Everything was now in a state where I could create, in the very least, the bodies of the snowmen. I had to tweak and fuck around with the collider sizes, going in and out of playmode and adjusting to get it looking somewhat right, but eventually I got it feeling correct. And here is our faceless snowman.



I managed to mostly avoid code so far, with the exception of tweaking and cleaning the Labyrinth script, and now was the time to create the Snowman’s face. I thought about a few different techniques, and fielded GPT about how to go about it, but didn’t really like any of the suggestions.
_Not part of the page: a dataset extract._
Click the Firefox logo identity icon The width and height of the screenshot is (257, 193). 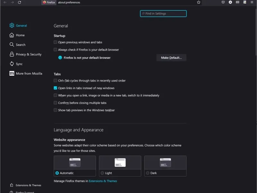point(44,2)
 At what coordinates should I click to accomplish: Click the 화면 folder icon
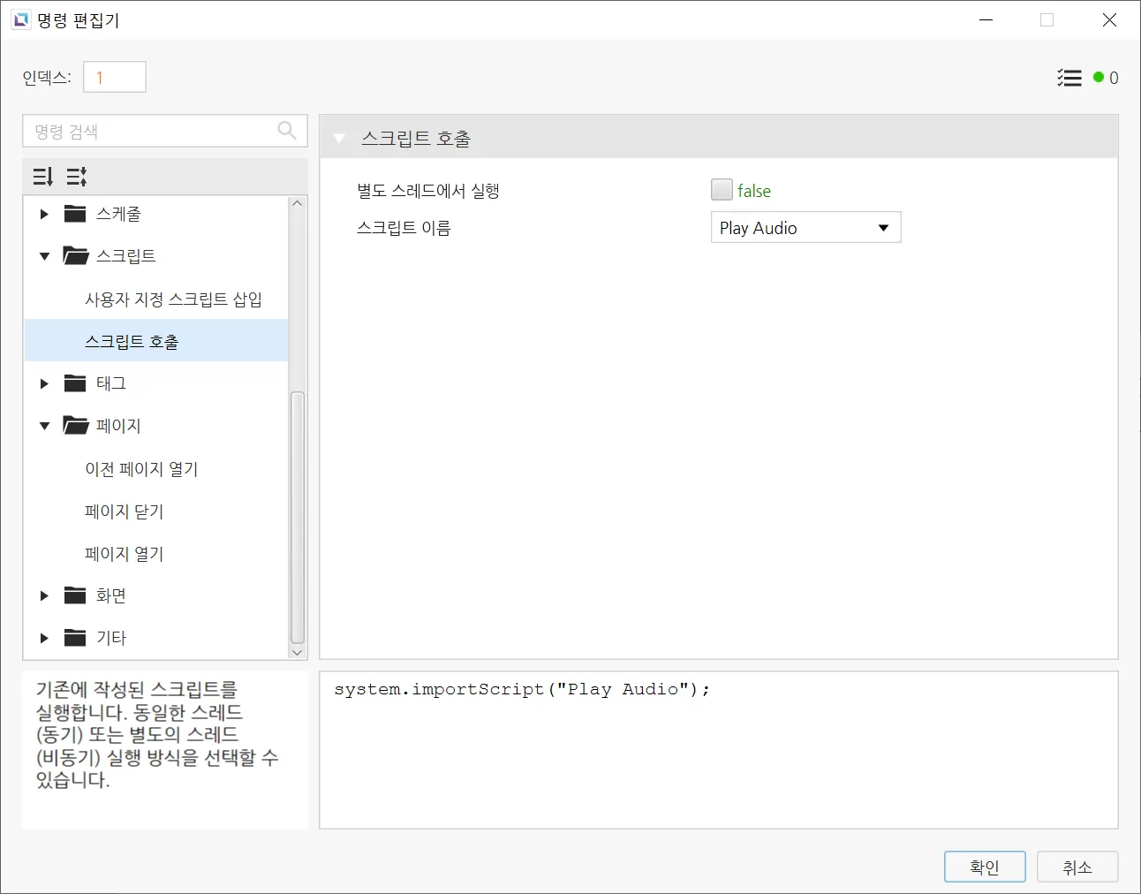pyautogui.click(x=75, y=595)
What I decided to do was prebuild the face as an asset, that could clip onto the small ball object, then deactivate all of the sections, store it in a script, and allow the script to turn them on one by one.



You can see that what I’m doing is - when ActivateRock is called, it randomly selects a rock from the rock prefabs (or coal, whatever) and then checks if it can activate it, if it can, it does, if it can't, it runs again. The carrot is simpler, because it’s just one object, so we just activate it when its called.


Now to call this, and instantiate the face prefab, we had to alter our Altar script. I gave the draggables two new bools, rock and carrot, and preset them all accordingly in the prefabs, and then dove into the script. What I needed it to do is, if it found that the draggable was a rock or carrot, it would Instantiate the face, if it didnt exist, store it for later, then run the correct activation. Then every subsequent item, the script would just use the stored face and activate it again. I also made sure the snowman would always face the player when building by correcting the rotation of the instantiated face against the cameras forward.



It was a bit of messing around to get the logic right, but the end result was worth it. Because sometimes, you just want to build a snowman.